In January, I began working in a photography studio: the job involves sweeping the floor, raking the walkway, and answering the phone. But I never tell people that, because that is just not at all impressive. When girls hear “photography studio,” they conjure up very images of extremely artsy guys fiddling with cameras. I never touch cameras.
The moral of this story is, stories depend on moral. It doesn’t matter what the truth really is, because by telling a story correctly, you lose the point of the story. If I want you to think I’m cool, I will tell you I work in a photography studio. It sounds cool. But I will not tell the full truth, omitting certain parts to assure that I can retain the bigger truth: it’s a cool job.
Being a writer or blogger or poet works much the same way. When some people tell others that they want to be an author, they often apologize and say, “Well, it’s just a hobby.” They say, “Well, I haven’t published anything, but—I’m trying.”
Don’t apologize for your art. If you are working, you are working. To be an author, yes, you need to publish something. But to be a writer, write. To be a poet, write poetry and perform. To be an actor, act. Don’t tell people the grisly truth of an artist’s life: that you perhaps live in the empty storeroom of a bankrupt liquor store. Instead say, “I’m an artist.” A writer. A blogger. A sculptor. Whatever.
Any way you tell a story, it’s best to leave out the hard parts of the truth. People try to “break” the truth to me a lot about being a writer whenever I gush about how much I love it. Frankly, my dear, I don’t give a damn.

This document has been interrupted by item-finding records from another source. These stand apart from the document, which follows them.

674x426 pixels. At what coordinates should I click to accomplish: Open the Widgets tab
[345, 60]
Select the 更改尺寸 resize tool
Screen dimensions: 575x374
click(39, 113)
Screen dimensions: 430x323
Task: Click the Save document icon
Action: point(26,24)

I will write, and when I talk about writing, I will talk about in the most romantic light. Because the truth is less impressive. I’ve sold one poem through a contest, and it’ll be published in an anthology. That’s basically all I’ve ever done professionally, but that’s not the point. I can instead say that next Wednesday I will be the MC at an open mic in Augusta, at the amphitheatre on the boardwalk. (Be there.) Why? Because it sounds so much cooler.
If anyone asks, I don’t say, “I’m basically a janitor.” No, that would be utterly unimpressive. Because really, I work in a photography studio. And maybe that makes me look like I know what I’m doing, like I have some sort of professional background.
Take my word on this: being a poet can be very impressive, if you allow it to be.